(Задание): Выведите без изменений часть фрагмента текста о памяти княгини Ольги на Псковской земле между словами «Память об Ольге» и «земле не счесть.» включительно.

(Фрагмент текста):
───

Память об Ольге живет и в других местах Псковской земли: и вниз от Пскова по течению Великой, где на топонимической карте Псковской области в окрестностях Псковского Снетогорского монастыря обозначены и «Ольгин городок», и «Ольгин дворец»; и на реке Нарове, где еще в XIX веке местные жители показывали любопытствующим «Ольгин зверинец», в котором княгиня будто бы забавлялась звериной ловлей, или «Ольгин камень», хранившийся в часовне Нарвского погоста (ныне на территории Эстонии){4}.
Словом, различных легенд и преданий, связанных с именем княгини Ольги, на Псковской земле не счесть.

───

(Исходные данные):

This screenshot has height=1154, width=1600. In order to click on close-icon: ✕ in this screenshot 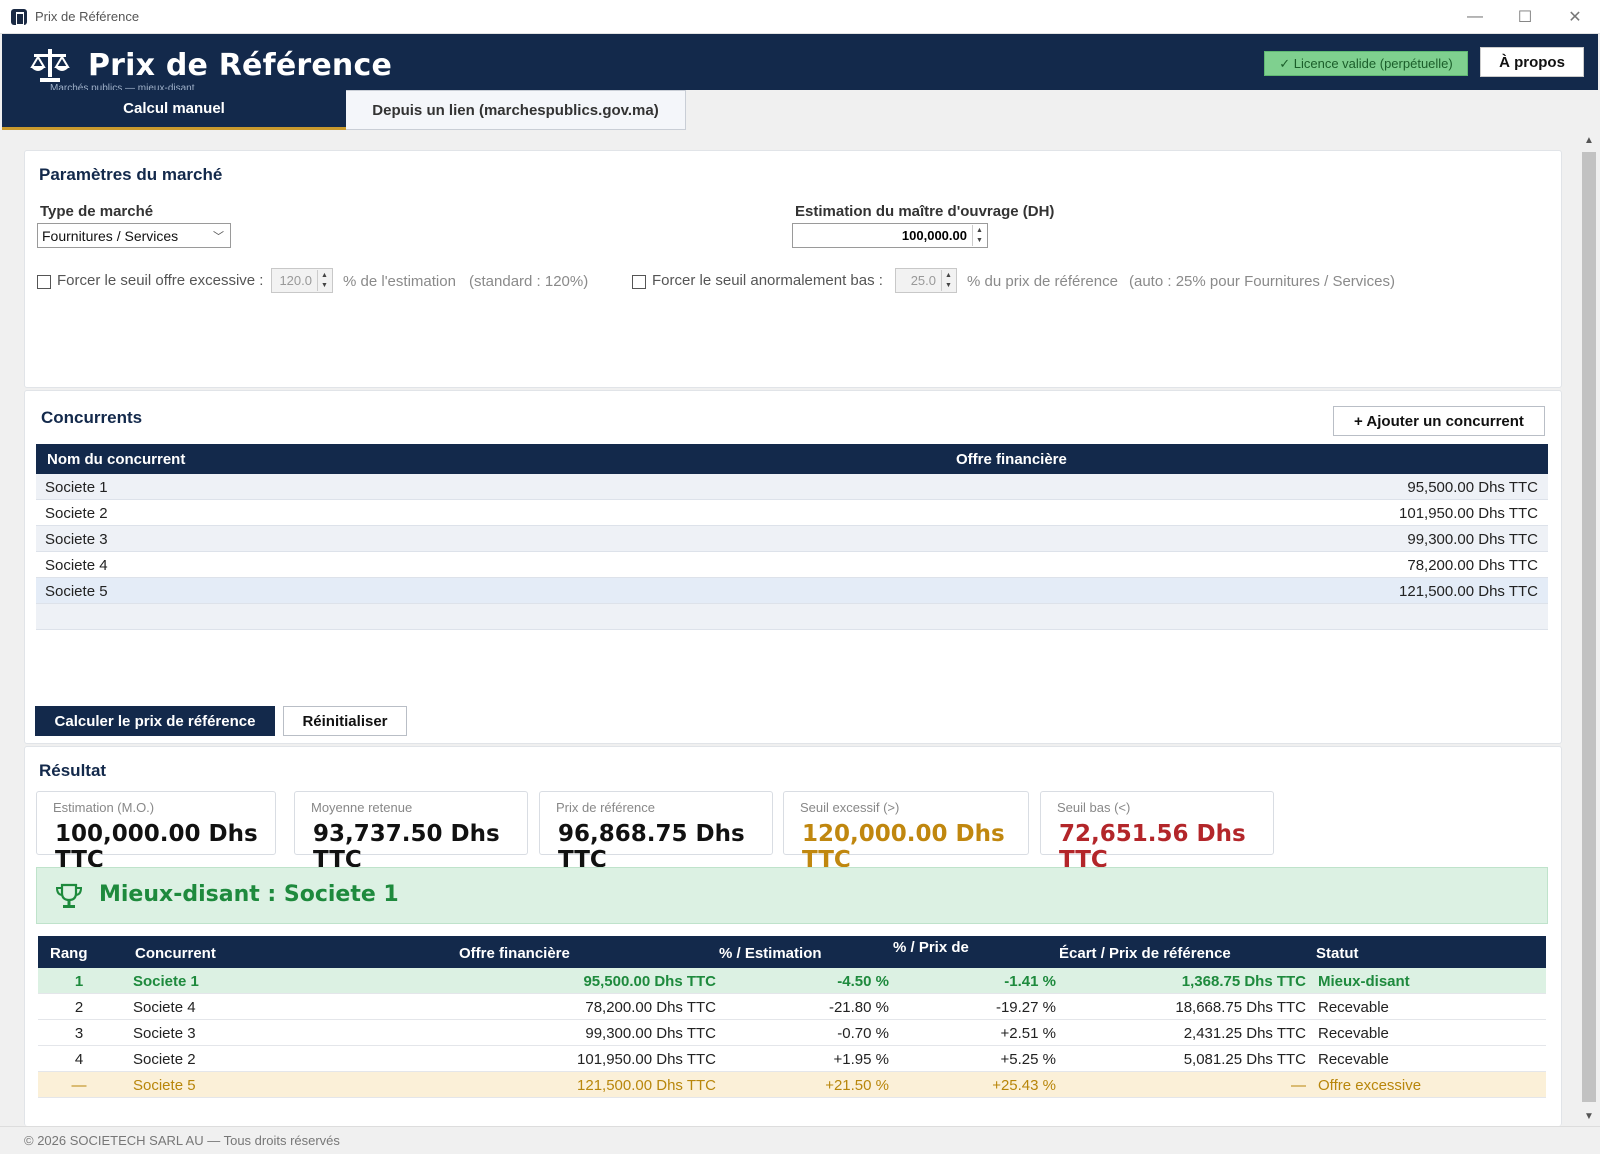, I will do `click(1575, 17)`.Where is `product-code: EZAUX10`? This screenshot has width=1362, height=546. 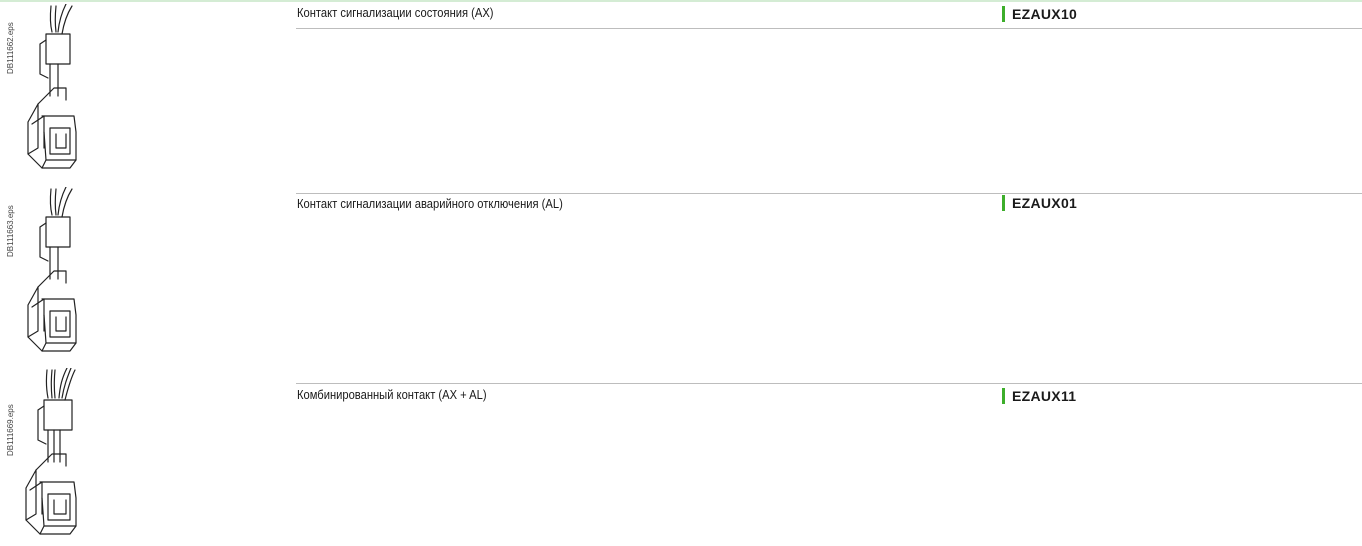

───

(Результат):
Память об Ольге живет и в других местах Псковской земли: и вниз от Пскова по течению Великой, где на топонимической карте Псковской области в окрестностях Псковского Снетогорского монастыря обозначены и «Ольгин городок», и «Ольгин дворец»; и на реке Нарове, где еще в XIX веке местные жители показывали любопытствующим «Ольгин зверинец», в котором княгиня будто бы забавлялась звериной ловлей, или «Ольгин камень», хранившийся в часовне Нарвского погоста (ныне на территории Эстонии){4}.
Словом, различных легенд и преданий, связанных с именем княгини Ольги, на Псковской земле не счесть.